Thursday, November 5, 2009

The Escalating Blinds


In tournament poker, you can't buy more chips at any old time. Unless it's during a tournament's rebuy period, once your chips are gone, so are you.

If the blinds and antes did not escalate at fixed intervals, tournaments would take days to complete. After all, most players would wait for outstanding hands before entering a pot. And what fun would that be? It would make poker the equivalent of watching paint dry, and nobody wants that. Because blinds and antes escalate, one is forced to play.


When a player's, chips have been depleted, and they will be facing the blind in a hand or two, it may be the best course of action for them to go all in with as little as ace-anything (an ace plus whatever else is in the hand). After all, if he or she doesn't, they will have to risk going all-in with the random cards they receive in the blind. In the early stages of a poker tournament, the structure is similar to a cash game. Suppose 200 players buy into a tournament and each receives $500 in chips.

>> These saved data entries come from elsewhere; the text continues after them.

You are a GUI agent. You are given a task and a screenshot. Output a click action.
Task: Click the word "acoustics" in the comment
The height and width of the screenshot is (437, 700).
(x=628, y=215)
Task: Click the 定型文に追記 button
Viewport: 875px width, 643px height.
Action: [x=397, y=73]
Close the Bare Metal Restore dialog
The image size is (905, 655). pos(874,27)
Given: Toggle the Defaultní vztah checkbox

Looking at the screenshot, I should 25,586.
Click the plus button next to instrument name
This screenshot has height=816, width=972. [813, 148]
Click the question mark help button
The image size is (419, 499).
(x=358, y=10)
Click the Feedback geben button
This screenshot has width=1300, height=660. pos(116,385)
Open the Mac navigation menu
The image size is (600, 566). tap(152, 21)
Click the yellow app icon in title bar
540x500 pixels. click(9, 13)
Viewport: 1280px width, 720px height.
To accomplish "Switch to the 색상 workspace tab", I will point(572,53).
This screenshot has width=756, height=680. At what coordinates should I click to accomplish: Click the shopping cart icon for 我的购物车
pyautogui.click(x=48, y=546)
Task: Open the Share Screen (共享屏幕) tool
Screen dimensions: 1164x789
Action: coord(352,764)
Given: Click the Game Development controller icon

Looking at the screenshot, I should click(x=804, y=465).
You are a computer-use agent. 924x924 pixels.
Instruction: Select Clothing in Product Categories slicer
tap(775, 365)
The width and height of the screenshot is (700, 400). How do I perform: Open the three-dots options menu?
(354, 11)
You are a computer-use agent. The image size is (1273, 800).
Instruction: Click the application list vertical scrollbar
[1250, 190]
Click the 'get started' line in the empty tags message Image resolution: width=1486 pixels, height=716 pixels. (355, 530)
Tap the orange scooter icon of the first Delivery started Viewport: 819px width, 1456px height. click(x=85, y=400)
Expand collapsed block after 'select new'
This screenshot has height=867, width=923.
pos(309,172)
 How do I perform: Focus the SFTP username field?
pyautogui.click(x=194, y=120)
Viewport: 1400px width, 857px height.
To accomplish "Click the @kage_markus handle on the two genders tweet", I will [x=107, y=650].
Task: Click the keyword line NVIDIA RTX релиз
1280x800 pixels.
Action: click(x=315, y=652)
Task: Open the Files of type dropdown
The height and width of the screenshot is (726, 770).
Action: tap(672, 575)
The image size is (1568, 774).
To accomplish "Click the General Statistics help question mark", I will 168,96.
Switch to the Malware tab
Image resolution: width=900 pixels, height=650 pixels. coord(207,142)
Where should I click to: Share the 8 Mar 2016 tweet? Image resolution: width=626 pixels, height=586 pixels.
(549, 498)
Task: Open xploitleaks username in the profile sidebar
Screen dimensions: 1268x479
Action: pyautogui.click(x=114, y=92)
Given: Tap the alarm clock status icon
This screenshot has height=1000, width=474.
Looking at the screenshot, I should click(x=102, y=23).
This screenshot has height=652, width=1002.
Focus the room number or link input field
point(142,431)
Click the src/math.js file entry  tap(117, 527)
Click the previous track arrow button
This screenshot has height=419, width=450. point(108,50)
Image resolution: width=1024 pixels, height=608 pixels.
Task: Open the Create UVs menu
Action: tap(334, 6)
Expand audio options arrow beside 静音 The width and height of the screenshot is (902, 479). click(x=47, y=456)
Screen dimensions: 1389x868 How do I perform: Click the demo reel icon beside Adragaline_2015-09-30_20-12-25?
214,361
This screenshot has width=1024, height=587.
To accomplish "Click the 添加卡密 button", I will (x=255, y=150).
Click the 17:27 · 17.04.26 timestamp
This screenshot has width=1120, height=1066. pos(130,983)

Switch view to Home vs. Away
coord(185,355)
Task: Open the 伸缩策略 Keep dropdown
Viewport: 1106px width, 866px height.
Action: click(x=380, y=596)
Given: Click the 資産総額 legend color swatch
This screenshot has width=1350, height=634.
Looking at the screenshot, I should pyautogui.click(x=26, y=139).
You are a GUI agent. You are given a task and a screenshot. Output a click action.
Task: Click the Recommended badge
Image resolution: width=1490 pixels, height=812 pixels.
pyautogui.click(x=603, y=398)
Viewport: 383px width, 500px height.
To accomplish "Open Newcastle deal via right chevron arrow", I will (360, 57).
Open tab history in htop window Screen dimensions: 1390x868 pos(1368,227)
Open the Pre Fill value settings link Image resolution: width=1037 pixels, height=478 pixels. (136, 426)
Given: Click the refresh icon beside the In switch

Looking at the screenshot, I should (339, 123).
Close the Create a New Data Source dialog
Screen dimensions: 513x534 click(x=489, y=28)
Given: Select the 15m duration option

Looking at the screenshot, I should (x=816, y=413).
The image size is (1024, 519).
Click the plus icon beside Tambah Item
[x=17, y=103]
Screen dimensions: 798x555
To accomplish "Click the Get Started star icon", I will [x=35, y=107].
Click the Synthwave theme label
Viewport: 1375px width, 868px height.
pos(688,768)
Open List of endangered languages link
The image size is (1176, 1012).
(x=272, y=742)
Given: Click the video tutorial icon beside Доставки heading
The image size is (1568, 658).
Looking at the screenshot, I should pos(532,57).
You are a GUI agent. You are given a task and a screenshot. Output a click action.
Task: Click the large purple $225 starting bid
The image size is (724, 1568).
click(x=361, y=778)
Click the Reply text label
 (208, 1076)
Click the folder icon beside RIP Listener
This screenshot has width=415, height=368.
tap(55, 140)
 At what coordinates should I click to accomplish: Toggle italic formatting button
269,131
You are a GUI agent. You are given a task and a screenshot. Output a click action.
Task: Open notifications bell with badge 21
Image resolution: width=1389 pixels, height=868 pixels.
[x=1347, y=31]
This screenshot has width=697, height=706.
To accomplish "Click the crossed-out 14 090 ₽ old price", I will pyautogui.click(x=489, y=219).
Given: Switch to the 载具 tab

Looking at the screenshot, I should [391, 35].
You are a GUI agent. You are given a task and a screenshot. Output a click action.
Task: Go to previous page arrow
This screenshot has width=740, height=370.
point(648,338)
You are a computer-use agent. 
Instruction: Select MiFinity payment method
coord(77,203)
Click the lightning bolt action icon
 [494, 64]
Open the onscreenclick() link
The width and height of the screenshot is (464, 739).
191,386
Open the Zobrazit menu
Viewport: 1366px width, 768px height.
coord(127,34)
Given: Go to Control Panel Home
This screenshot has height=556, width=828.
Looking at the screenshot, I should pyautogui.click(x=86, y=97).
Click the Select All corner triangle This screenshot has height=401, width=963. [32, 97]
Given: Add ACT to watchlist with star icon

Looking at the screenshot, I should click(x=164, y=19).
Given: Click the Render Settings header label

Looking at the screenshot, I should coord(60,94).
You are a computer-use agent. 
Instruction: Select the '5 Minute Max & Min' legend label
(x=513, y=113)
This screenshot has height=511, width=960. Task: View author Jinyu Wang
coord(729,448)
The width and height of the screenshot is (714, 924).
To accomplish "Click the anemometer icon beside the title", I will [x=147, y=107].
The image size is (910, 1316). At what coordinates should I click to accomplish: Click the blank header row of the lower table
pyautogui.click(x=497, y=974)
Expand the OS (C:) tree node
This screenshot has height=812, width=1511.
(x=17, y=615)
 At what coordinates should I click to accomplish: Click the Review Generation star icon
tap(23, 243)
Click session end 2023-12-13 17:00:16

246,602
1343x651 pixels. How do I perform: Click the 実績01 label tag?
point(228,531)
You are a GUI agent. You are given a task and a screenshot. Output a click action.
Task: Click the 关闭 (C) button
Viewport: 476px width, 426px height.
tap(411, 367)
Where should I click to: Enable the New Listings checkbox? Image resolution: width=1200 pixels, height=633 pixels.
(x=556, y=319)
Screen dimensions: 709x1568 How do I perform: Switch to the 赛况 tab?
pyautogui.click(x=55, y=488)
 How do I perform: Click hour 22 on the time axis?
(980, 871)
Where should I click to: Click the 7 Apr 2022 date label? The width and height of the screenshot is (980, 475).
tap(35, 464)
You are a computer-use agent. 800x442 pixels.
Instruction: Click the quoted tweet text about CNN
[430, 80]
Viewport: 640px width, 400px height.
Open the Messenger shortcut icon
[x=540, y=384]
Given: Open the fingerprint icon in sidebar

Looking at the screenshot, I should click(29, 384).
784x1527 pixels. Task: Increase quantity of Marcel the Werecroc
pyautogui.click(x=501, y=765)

The betting limits during the first round might be $15-$30. Under these conditions, if a player flops a four flush (four cards of the same suit), you can afford to take the chance and draw for it. In the later stages of a tourney, however, taking such a chance often isn't worth the risk. Suppose you are one of the last eight remaining p1ayers: Since 200 players bought in initially, there was $100,000 in tournament chips in play. If you divide that equally among the remaining eight players, the par value is $12,500. In other words, if a player has precisely $12,500 at this stage of the tournament, he is average by definition.